── Recorded information

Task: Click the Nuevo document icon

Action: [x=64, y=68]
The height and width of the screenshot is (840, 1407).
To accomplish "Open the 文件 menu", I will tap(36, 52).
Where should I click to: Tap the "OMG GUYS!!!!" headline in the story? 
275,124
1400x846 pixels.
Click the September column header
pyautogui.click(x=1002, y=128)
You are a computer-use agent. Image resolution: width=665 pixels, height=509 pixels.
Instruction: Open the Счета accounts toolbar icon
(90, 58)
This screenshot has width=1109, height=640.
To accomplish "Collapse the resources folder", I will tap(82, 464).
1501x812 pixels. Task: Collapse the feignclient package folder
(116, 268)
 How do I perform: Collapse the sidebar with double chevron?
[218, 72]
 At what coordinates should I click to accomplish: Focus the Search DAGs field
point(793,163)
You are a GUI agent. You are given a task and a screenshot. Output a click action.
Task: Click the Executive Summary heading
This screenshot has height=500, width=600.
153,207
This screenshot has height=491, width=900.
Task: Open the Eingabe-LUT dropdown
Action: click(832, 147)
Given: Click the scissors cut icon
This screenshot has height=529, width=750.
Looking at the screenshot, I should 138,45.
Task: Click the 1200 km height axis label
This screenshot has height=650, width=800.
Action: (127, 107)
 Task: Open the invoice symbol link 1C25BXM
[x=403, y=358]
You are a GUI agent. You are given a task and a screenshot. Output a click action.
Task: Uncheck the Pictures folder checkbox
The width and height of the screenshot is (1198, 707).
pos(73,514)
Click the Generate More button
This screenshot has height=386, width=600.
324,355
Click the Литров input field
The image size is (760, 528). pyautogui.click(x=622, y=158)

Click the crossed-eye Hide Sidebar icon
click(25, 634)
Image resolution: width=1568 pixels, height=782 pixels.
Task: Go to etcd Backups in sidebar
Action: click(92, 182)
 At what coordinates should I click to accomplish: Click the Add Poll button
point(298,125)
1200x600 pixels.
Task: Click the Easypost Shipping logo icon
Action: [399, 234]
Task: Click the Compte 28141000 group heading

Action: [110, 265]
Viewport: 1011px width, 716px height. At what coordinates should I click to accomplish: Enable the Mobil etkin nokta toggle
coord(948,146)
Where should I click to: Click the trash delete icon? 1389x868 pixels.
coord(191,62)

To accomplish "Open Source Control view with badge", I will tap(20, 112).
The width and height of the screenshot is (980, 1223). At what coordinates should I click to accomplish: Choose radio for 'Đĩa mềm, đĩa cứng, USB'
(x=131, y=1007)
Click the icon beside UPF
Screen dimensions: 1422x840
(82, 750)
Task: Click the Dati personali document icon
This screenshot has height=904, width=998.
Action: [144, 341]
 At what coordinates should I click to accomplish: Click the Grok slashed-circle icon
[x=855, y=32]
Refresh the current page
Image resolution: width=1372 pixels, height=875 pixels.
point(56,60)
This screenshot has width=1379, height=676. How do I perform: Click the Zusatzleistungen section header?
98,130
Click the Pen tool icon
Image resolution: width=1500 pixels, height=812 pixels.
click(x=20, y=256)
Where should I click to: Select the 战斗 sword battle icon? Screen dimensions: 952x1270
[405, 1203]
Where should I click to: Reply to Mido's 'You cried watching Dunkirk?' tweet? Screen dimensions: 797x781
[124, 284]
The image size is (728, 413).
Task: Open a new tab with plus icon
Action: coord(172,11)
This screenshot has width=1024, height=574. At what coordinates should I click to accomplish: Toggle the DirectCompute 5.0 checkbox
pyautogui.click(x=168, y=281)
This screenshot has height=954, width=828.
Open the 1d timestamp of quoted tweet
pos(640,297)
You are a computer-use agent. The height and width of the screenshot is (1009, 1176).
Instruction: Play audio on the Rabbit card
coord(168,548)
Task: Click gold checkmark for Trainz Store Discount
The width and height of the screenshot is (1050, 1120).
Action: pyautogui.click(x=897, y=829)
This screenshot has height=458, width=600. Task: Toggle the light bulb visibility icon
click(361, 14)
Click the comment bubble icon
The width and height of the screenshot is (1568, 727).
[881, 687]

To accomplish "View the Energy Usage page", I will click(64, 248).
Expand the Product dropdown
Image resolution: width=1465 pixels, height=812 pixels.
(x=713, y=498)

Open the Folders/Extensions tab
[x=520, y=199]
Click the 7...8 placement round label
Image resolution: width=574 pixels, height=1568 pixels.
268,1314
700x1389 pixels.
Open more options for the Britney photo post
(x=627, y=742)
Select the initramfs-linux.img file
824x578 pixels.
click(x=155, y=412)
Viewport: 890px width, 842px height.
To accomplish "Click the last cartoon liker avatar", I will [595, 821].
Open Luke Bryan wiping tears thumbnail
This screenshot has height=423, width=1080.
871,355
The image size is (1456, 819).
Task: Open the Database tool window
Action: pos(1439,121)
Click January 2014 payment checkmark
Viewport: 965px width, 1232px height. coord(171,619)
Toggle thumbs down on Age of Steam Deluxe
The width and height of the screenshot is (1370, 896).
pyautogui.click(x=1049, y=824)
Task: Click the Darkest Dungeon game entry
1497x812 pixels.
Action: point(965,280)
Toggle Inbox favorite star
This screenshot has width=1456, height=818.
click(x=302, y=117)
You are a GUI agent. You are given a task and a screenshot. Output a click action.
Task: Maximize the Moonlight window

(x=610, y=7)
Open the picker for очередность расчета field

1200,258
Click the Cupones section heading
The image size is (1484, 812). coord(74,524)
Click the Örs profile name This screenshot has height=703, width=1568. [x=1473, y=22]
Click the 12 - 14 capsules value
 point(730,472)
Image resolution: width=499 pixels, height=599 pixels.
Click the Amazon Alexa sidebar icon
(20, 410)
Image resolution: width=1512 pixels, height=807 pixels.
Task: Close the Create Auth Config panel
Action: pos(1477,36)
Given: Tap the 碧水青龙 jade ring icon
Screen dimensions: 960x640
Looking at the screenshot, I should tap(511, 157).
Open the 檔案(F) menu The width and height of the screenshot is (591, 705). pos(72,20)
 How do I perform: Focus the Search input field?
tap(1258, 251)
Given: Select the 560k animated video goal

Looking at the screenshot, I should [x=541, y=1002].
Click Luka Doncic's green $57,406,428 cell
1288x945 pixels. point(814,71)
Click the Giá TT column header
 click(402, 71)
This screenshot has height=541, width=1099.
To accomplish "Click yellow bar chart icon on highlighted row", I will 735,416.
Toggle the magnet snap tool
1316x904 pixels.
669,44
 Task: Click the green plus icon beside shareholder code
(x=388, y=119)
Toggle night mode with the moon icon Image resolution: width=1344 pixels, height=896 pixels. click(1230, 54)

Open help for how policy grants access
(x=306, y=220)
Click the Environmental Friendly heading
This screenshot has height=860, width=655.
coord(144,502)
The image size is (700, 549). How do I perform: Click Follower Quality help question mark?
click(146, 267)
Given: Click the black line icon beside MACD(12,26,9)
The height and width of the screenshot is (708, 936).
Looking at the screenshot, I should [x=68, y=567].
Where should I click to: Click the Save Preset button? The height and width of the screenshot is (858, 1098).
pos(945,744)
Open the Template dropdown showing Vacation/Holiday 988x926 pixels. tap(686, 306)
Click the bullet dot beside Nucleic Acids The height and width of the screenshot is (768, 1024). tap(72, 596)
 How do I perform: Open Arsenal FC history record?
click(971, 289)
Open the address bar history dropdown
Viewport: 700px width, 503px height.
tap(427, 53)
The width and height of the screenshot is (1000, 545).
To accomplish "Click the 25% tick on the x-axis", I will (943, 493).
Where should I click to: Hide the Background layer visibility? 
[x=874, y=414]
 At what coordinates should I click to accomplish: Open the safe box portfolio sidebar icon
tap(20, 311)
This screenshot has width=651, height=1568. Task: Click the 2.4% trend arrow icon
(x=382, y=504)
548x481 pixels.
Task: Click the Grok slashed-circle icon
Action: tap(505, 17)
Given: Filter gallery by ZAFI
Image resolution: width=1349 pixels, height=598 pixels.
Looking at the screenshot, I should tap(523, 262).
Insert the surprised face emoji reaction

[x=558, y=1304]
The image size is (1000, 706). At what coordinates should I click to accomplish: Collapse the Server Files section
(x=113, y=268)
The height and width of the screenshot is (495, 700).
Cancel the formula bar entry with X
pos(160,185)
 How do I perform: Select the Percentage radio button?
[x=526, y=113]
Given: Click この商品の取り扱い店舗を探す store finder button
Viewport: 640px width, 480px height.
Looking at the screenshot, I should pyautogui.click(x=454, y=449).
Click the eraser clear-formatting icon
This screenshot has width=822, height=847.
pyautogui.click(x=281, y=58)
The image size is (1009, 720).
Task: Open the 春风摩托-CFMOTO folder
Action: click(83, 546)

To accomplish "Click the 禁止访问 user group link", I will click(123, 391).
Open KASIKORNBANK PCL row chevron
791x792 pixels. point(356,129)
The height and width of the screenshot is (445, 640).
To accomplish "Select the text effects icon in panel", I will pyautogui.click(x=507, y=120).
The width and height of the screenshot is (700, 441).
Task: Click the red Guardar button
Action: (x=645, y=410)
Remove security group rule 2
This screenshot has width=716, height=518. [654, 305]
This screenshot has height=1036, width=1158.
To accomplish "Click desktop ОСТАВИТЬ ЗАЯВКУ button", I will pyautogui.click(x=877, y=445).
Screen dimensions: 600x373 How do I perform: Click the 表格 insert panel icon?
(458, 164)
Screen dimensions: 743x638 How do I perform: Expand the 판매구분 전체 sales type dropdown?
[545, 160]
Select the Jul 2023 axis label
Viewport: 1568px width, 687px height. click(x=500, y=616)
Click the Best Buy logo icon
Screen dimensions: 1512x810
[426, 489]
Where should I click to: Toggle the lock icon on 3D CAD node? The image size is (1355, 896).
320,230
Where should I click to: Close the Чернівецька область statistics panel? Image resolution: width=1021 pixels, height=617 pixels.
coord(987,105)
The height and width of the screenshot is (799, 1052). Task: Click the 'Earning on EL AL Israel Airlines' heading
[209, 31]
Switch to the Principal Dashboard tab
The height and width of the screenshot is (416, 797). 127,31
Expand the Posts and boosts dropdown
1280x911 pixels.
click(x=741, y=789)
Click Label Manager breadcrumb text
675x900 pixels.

────

**Do this:**
Can you echo the data above word for word, starting at the line containing "Click the 12 - 14 capsules value" and ending at the line containing "Looking at the screenshot, I should [x=68, y=567]."?

**Output of the exercise:**
Click the 12 - 14 capsules value
 point(730,472)
Image resolution: width=499 pixels, height=599 pixels.
Click the Amazon Alexa sidebar icon
(20, 410)
Image resolution: width=1512 pixels, height=807 pixels.
Task: Close the Create Auth Config panel
Action: pos(1477,36)
Given: Tap the 碧水青龙 jade ring icon
Screen dimensions: 960x640
Looking at the screenshot, I should tap(511, 157).
Open the 檔案(F) menu The width and height of the screenshot is (591, 705). pos(72,20)
 How do I perform: Focus the Search input field?
tap(1258, 251)
Given: Select the 560k animated video goal

Looking at the screenshot, I should [x=541, y=1002].
Click Luka Doncic's green $57,406,428 cell
1288x945 pixels. point(814,71)
Click the Giá TT column header
 click(402, 71)
This screenshot has height=541, width=1099.
To accomplish "Click yellow bar chart icon on highlighted row", I will 735,416.
Toggle the magnet snap tool
1316x904 pixels.
669,44
 Task: Click the green plus icon beside shareholder code
(x=388, y=119)
Toggle night mode with the moon icon Image resolution: width=1344 pixels, height=896 pixels. click(1230, 54)

Open help for how policy grants access
(x=306, y=220)
Click the Environmental Friendly heading
This screenshot has height=860, width=655.
coord(144,502)
The image size is (700, 549). How do I perform: Click Follower Quality help question mark?
click(146, 267)
Given: Click the black line icon beside MACD(12,26,9)
The height and width of the screenshot is (708, 936).
Looking at the screenshot, I should [x=68, y=567].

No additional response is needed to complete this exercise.